=== TASK OBJECTIVE ===
An exact reproduction of all the entries is the expected answer.
-------- DATA EXTRACT
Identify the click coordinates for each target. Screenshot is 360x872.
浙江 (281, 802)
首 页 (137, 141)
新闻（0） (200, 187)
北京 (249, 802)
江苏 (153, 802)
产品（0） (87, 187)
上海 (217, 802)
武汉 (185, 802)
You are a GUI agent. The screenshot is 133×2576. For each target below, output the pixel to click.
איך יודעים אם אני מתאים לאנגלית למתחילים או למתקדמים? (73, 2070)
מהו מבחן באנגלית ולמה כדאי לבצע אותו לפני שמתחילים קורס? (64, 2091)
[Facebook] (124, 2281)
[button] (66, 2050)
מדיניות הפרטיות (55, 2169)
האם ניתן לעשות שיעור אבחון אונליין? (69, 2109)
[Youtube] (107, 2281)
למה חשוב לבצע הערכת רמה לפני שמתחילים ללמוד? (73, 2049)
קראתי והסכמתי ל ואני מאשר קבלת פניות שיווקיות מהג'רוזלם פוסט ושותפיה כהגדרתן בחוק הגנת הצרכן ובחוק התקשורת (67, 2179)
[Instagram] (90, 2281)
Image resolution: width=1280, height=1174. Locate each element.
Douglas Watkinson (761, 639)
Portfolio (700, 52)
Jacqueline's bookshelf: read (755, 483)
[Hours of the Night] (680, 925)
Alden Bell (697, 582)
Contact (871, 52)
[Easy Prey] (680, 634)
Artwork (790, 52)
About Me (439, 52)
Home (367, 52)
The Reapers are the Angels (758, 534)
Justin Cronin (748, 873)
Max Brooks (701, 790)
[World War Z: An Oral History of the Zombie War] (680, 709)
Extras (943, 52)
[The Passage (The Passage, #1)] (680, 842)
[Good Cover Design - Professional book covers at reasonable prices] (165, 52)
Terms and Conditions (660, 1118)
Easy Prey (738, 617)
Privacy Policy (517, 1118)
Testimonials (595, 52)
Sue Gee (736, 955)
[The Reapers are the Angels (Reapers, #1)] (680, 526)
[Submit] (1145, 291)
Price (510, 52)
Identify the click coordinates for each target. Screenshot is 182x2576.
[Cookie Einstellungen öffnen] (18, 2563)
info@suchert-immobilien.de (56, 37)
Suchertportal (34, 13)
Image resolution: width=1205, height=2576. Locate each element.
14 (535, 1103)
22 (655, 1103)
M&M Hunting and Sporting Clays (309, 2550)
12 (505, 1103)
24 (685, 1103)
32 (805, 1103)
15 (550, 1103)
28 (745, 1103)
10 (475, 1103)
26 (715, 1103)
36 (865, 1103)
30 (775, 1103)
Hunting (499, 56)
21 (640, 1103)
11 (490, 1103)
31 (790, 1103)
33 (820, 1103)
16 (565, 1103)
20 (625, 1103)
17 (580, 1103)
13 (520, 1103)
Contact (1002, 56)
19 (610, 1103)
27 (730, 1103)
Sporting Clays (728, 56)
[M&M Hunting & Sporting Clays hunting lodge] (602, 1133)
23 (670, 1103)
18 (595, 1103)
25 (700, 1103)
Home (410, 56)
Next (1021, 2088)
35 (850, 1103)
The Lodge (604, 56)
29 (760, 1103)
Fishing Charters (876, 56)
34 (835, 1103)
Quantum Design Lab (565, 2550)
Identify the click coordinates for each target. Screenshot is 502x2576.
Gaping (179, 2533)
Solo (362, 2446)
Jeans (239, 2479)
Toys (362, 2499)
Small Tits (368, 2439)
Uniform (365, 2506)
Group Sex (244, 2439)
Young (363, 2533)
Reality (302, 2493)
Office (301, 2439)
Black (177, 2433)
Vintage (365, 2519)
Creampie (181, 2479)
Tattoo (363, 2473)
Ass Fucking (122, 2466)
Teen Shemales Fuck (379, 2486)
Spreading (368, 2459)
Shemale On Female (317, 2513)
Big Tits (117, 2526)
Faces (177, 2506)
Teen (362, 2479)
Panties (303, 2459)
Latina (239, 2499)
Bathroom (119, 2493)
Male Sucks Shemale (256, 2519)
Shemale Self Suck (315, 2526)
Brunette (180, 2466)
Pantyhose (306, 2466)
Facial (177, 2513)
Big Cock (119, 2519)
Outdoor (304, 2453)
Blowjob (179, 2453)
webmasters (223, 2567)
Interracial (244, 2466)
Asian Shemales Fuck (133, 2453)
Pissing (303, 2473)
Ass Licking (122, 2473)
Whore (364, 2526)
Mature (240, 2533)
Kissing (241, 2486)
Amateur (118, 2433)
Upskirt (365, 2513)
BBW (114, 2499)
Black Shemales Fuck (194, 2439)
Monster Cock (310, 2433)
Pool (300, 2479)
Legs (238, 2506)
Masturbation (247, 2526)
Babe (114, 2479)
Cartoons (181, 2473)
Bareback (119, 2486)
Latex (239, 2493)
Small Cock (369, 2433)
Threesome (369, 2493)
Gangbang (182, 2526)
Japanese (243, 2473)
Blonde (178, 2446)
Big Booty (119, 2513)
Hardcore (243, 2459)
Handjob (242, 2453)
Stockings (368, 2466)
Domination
----------------
=== REPLY TO THE EXERCISE ===
Identify the click coordinates for each target. Screenshot is 360x872.
浙江 (281, 802)
首 页 (137, 141)
新闻（0） (200, 187)
北京 (249, 802)
江苏 (153, 802)
产品（0） (87, 187)
上海 (217, 802)
武汉 (185, 802)
You are a GUI agent. The screenshot is 133×2576. For each target below, output the pixel to click.
איך יודעים אם אני מתאים לאנגלית למתחילים או למתקדמים? (73, 2070)
מהו מבחן באנגלית ולמה כדאי לבצע אותו לפני שמתחילים קורס? (64, 2091)
[Facebook] (124, 2281)
[button] (66, 2050)
מדיניות הפרטיות (55, 2169)
האם ניתן לעשות שיעור אבחון אונליין? (69, 2109)
[Youtube] (107, 2281)
למה חשוב לבצע הערכת רמה לפני שמתחילים ללמוד? (73, 2049)
קראתי והסכמתי ל ואני מאשר קבלת פניות שיווקיות מהג'רוזלם פוסט ושותפיה כהגדרתן בחוק הגנת הצרכן ובחוק התקשורת (67, 2179)
[Instagram] (90, 2281)
Image resolution: width=1280, height=1174. Locate each element.
Douglas Watkinson (761, 639)
Portfolio (700, 52)
Jacqueline's bookshelf: read (755, 483)
[Hours of the Night] (680, 925)
Alden Bell (697, 582)
Contact (871, 52)
[Easy Prey] (680, 634)
Artwork (790, 52)
About Me (439, 52)
Home (367, 52)
The Reapers are the Angels (758, 534)
Justin Cronin (748, 873)
Max Brooks (701, 790)
[World War Z: An Oral History of the Zombie War] (680, 709)
Extras (943, 52)
[The Passage (The Passage, #1)] (680, 842)
[Good Cover Design - Professional book covers at reasonable prices] (165, 52)
Terms and Conditions (660, 1118)
Easy Prey (738, 617)
Privacy Policy (517, 1118)
Testimonials (595, 52)
Sue Gee (736, 955)
[The Reapers are the Angels (Reapers, #1)] (680, 526)
[Submit] (1145, 291)
Price (510, 52)
Identify the click coordinates for each target. Screenshot is 182x2576.
[Cookie Einstellungen öffnen] (18, 2563)
info@suchert-immobilien.de (56, 37)
Suchertportal (34, 13)
Image resolution: width=1205, height=2576. Locate each element.
14 (535, 1103)
22 (655, 1103)
M&M Hunting and Sporting Clays (309, 2550)
12 (505, 1103)
24 (685, 1103)
32 (805, 1103)
15 (550, 1103)
28 (745, 1103)
10 (475, 1103)
26 (715, 1103)
36 (865, 1103)
30 (775, 1103)
Hunting (499, 56)
21 (640, 1103)
11 (490, 1103)
31 (790, 1103)
33 (820, 1103)
16 (565, 1103)
20 (625, 1103)
17 (580, 1103)
13 (520, 1103)
Contact (1002, 56)
19 (610, 1103)
27 (730, 1103)
Sporting Clays (728, 56)
[M&M Hunting & Sporting Clays hunting lodge] (602, 1133)
23 (670, 1103)
18 (595, 1103)
25 (700, 1103)
Home (410, 56)
Next (1021, 2088)
35 (850, 1103)
The Lodge (604, 56)
29 (760, 1103)
Fishing Charters (876, 56)
34 (835, 1103)
Quantum Design Lab (565, 2550)
Identify the click coordinates for each target. Screenshot is 502x2576.
Gaping (179, 2533)
Solo (362, 2446)
Jeans (239, 2479)
Toys (362, 2499)
Small Tits (368, 2439)
Uniform (365, 2506)
Group Sex (244, 2439)
Young (363, 2533)
Reality (302, 2493)
Office (301, 2439)
Black (177, 2433)
Vintage (365, 2519)
Creampie (181, 2479)
Tattoo (363, 2473)
Ass Fucking (122, 2466)
Teen Shemales Fuck (379, 2486)
Spreading (368, 2459)
Shemale On Female (317, 2513)
Big Tits (117, 2526)
Faces (177, 2506)
Teen (362, 2479)
Panties (303, 2459)
Latina (239, 2499)
Bathroom (119, 2493)
Male Sucks Shemale (256, 2519)
Shemale Self Suck (315, 2526)
Brunette (180, 2466)
Pantyhose (306, 2466)
Facial (177, 2513)
Big Cock (119, 2519)
Outdoor (304, 2453)
Blowjob (179, 2453)
webmasters (223, 2567)
Interracial (244, 2466)
Asian Shemales Fuck (133, 2453)
Pissing (303, 2473)
Ass Licking (122, 2473)
Whore (364, 2526)
Mature (240, 2533)
Kissing (241, 2486)
Amateur (118, 2433)
Upskirt (365, 2513)
BBW (114, 2499)
Black Shemales Fuck (194, 2439)
Monster Cock (310, 2433)
Pool (300, 2479)
Legs (238, 2506)
Masturbation (247, 2526)
Babe (114, 2479)
Cartoons (181, 2473)
Bareback (119, 2486)
Latex (239, 2493)
Small Cock (369, 2433)
Threesome (369, 2493)
Gangbang (182, 2526)
Japanese (243, 2473)
Blonde (178, 2446)
Big Booty (119, 2513)
Hardcore (243, 2459)
Handjob (242, 2453)
Stockings (368, 2466)
Domination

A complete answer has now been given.